JCruan519 / VM-UNet

(ARXIV24) This is the official code repository for "VM-UNet: Vision Mamba UNet for Medical Image Segmentation".
Apache License 2.0
392 stars 12 forks source link

pre-train question #31

Open ChaohuanDeng123 opened 3 months ago

ChaohuanDeng123 commented 3 months ago

Hello, I would like to ask why the VSS block in the decoder stage also needs to use pre-trained weights? As far as I know, pre-trained weights can be used in the encoder stage to extract generic features. Additionally, have there been attempts to train the entire model without using pre-trained weights?

JCruan519 commented 3 months ago

@ChaohuanDeng123 Hello, our initialization method was inspired by Swin-UNet, where they initialized the encoder and decoder of Swin-UNet using pre-trained weights from Swin TransFormer. Additionally, Table 3 in our VM-UNet paper demonstrates results without using pre-trained weights.

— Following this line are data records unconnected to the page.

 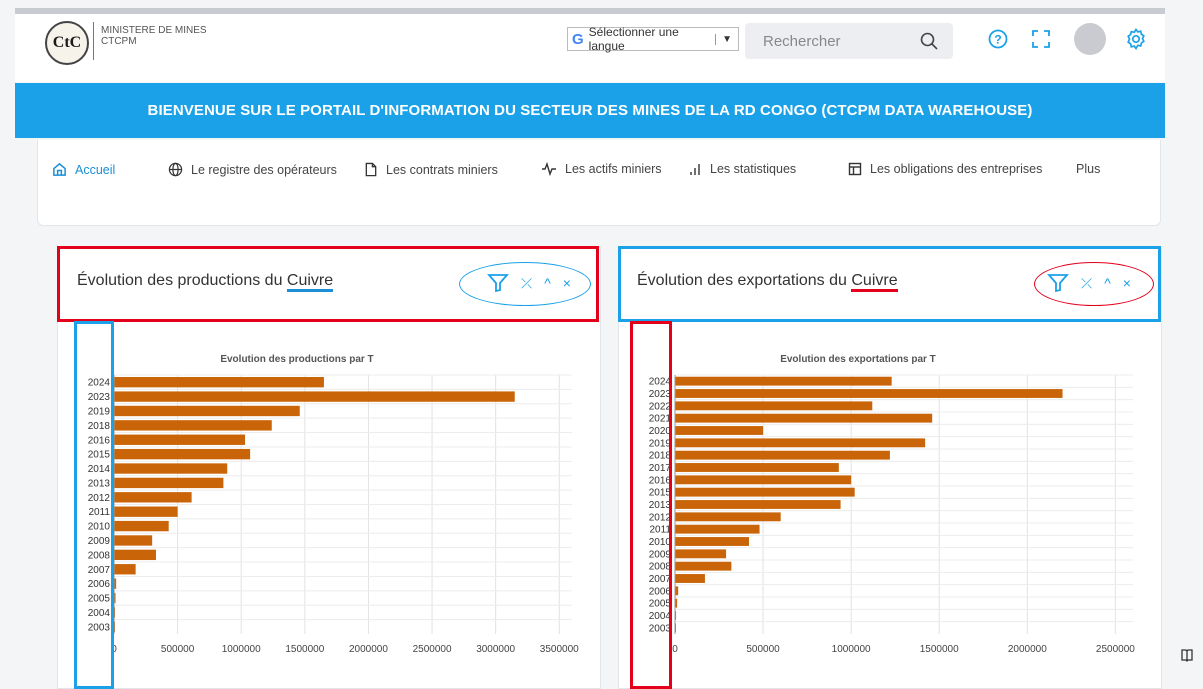 I want to click on nav-item-contrats: Les contrats miniers, so click(x=431, y=170).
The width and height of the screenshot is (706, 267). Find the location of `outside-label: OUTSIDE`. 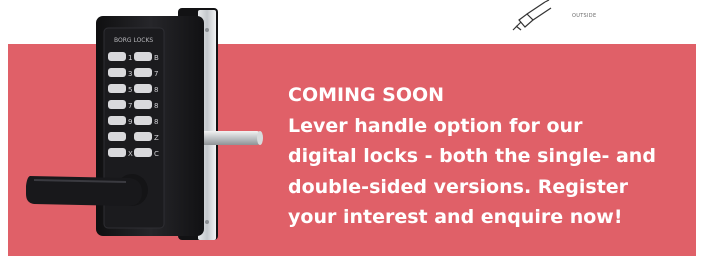

outside-label: OUTSIDE is located at coordinates (584, 16).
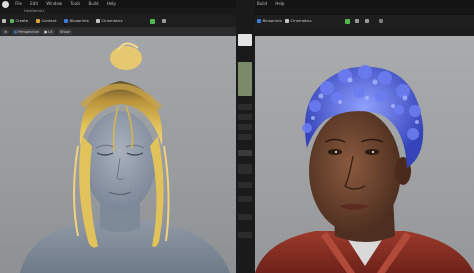 Image resolution: width=474 pixels, height=273 pixels. I want to click on cinematics-button-right: Cinematics, so click(298, 21).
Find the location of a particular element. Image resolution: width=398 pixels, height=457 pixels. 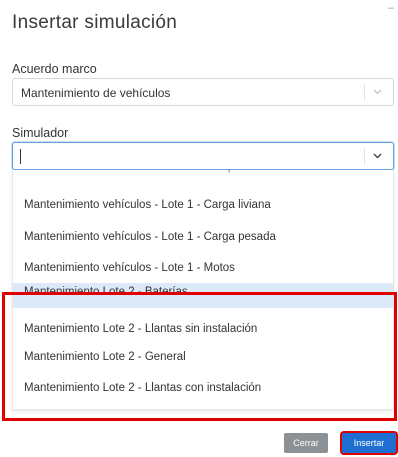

CYYJL commented 2 months ago

Hi, May I ask if there is any pre-training weight for the decoding part of VSSM? I try to find it in VMamba, but the model is used in the backbone part in VMamba, and convolutional neural network is used for decoding. However, VMamba's VSSM source code contains the Mamba decoding part, and I do not know whether there is a pre-training weight for the decoding part

JCruan519 commented 1 month ago

@CYYJL Hello, VMamba provides pre-trained weights only for the encoder. However, for VM-UNet, we initialize both the encoder and decoder using VMamba's pre-trained weights, following the approach similar to Swin UNet.